Facile correggersi con il nuovo ravvedimento
Le comunicazioni preventive fanno tappa sugli incroci da
spesometro e da modello 770.
L’Agenzia delle Entrate mette a disposizione delle partite
Iva le informazioni inviate dai loro clienti da cui risultano non dichiarati
ricavi e le possibili anomalie nella dichiarazione dei redditi dovute alla
mancata indicazione di compensi che sono stati invece certificati dai sostituti
d’imposta nei modelli 770. Grazie a queste segnalazioni che viaggeranno via posta elettronica certificata, il
contribuente potrà rimediare per tempo a un eventuale errore commesso
avvalendosi del nuovo ravvedimento e beneficiando, così, di una significativa
riduzione delle sanzioni. Ciò anche nel caso in cui la violazione sia già stata constatata o siano iniziati
accessi, ispezioni o verifiche. Il provvedimento firmato oggi dal direttore
dell’Agenzia - che segue a stretto giro quello sulle anomalie nei dati
dichiarati ai fini degli studi di settore - stabilisce le modalità con cui le
Entrate mettono a disposizione dei contribuenti, in maniera preventiva, le informazioni
utili ad adempiere correttamente ai propri doveri fiscali e ad evitare, quindi,
controlli.
L’“operazione zero controlli” viaggia via mail - L’Agenzia è
pronta a spedire le comunicazioni via e-mail agli indirizzi di posta elettronica
certificata (Pec) dei contribuenti interessati. Le segnalazioni contengono
informazioni derivanti dal confronto con i dati comunicati alle Entrate dai
loro clienti o relative a possibili anomalie presenti nella dichiarazione dei
redditi, relative alla corretta indicazione dei compensi certificati dai sostituti d’imposta nei modelli
770. L’obiettivo è quello di informare “a monte” il contribuente della sua
posizione fiscale, consentendogli di fornire per tempo elementi in grado di
giustificare le presunte anomalie. Nel caso in cui l’interessato non risulti in
possesso di un indirizzo Pec attivo, l’Agenzia provvede comunque ad inviare le informazioni in suo possesso tramite
posta ordinaria.
I contribuenti potranno richiedere informazioni o fornire
chiarimenti, anche tramite gli intermediari incaricati della trasmissione delle
dichiarazioni, seguendo le modalità indicate nelle comunicazioni ricevute.

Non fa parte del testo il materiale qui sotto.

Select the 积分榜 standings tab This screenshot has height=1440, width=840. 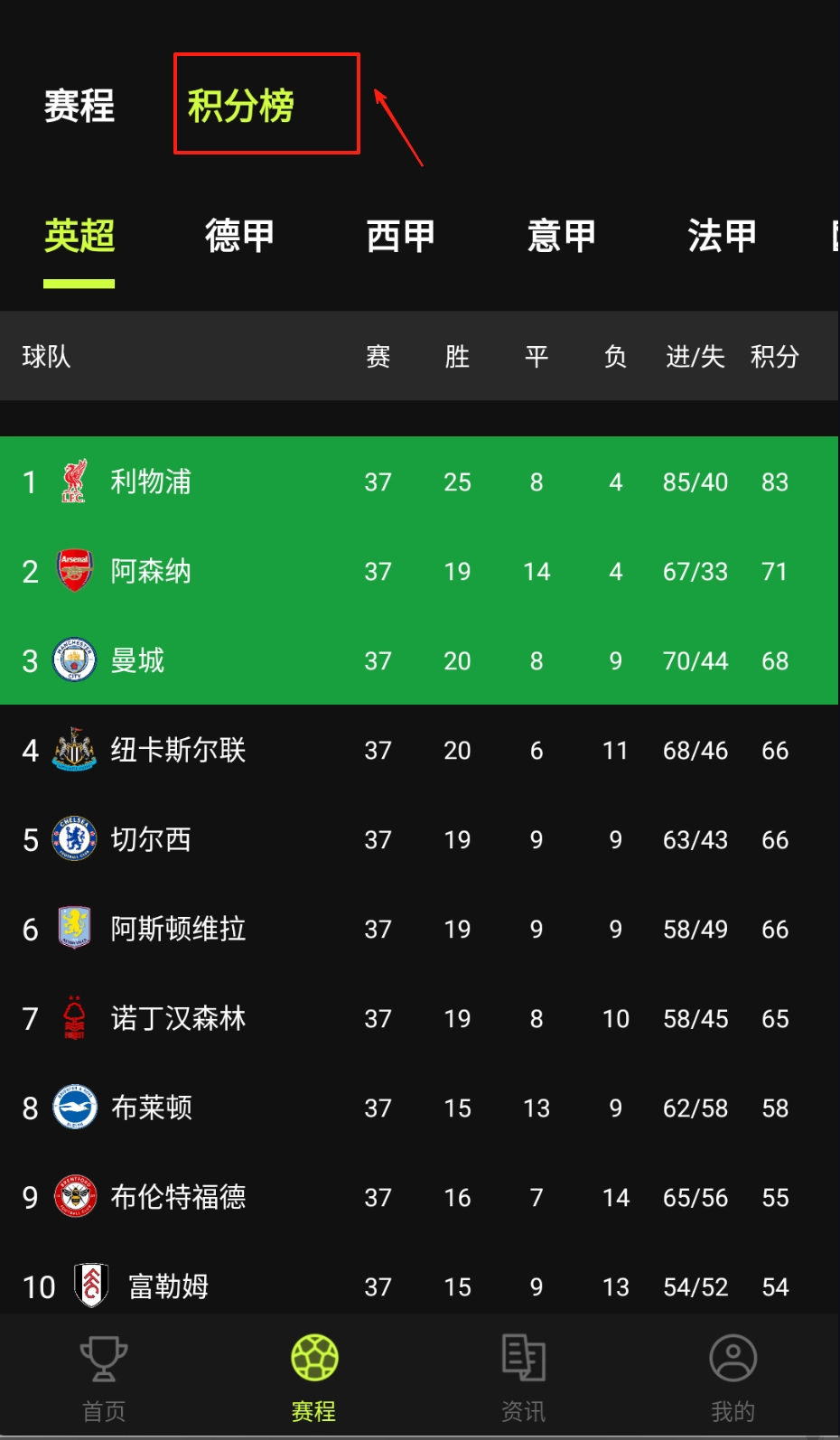241,106
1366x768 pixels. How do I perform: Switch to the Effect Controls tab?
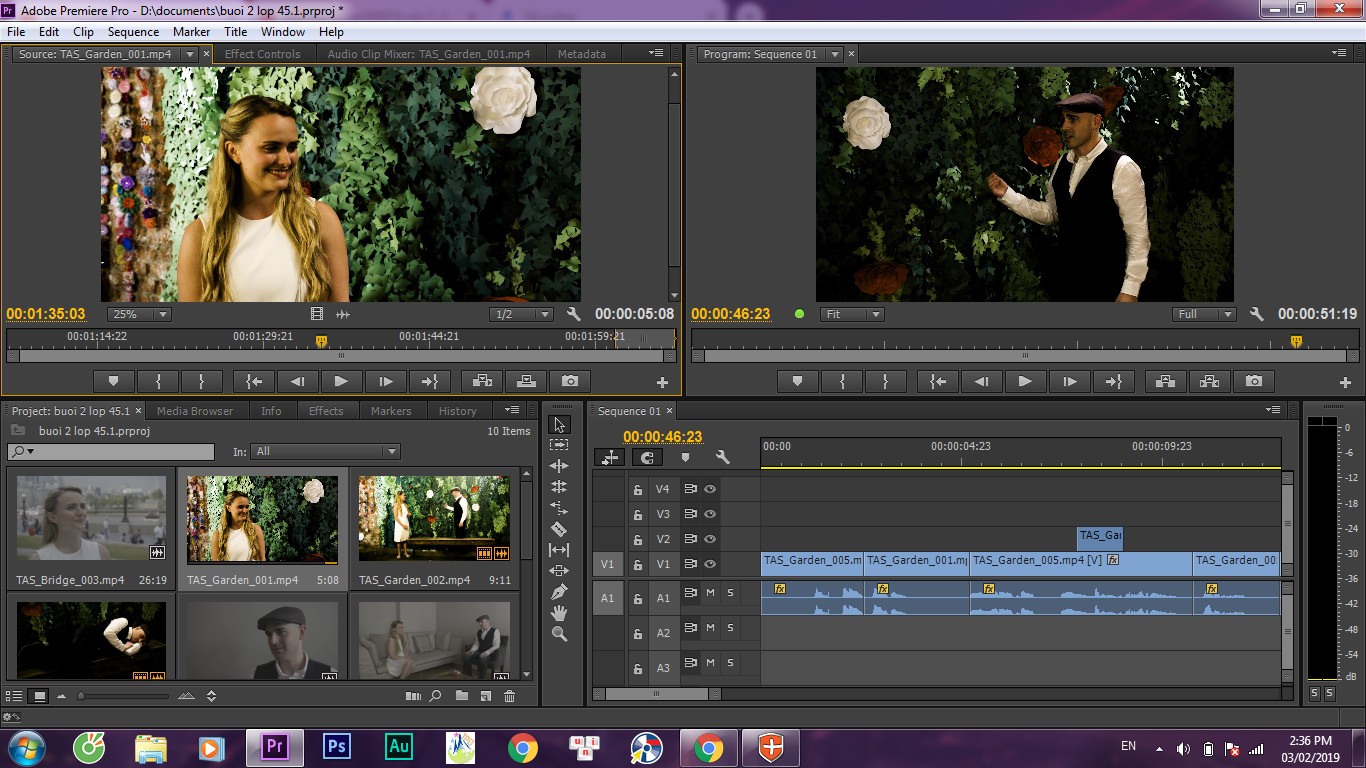coord(262,54)
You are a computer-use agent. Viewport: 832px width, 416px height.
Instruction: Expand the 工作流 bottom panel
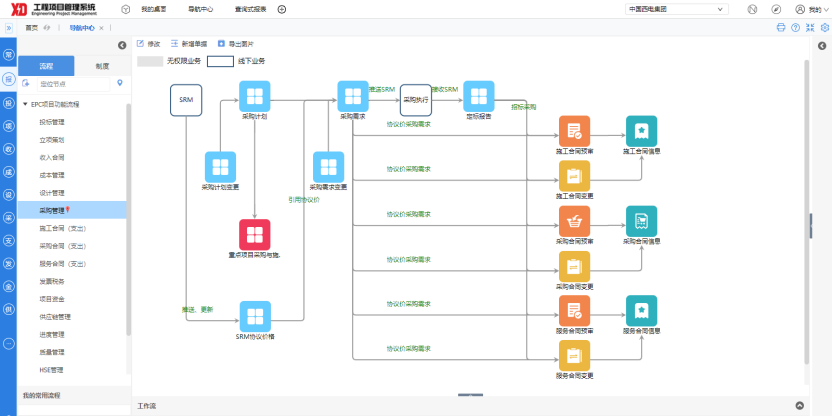[x=799, y=405]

Condivisione e collaborazione alla base del ravvedimento -
Il rapporto tra Fisco e contribuenti, sempre più improntato alla trasparenza e
supportato da forme di comunicazione sempre più avanzate, consente quindi ai
titolari di partita Iva che ricevono le informazioni dall’Agenzia di
regolarizzare gli errori e le omissioni eventualmente commessi, secondo le
modalità previste dall’istituto del ravvedimento operoso (articolo 13 del Dlgs
n.472/1997). I contribuenti possono così beneficiare della riduzione delle
sanzioni graduata in ragione della tempestività delle correzioni. Una chance
che resta salva a prescindere dalla circostanza che la violazione sia già stata
constatata o che siano iniziati accessi, ispezioni, verifiche o altre attività
amministrative di controllo, delle quali il contribuente abbia avuto formale
conoscenza, salvo la formale notifica di un atto di liquidazione, di
irrogazione delle sanzioni o, in generale, di accertamento e il ricevimento
delle comunicazioni di irregolarità (articoli 36-bis Dpr 600/1973 e 54-bis Dpr
633/1972) e degli esiti del controllo formale (art. 36-ter Dpr 600/1973).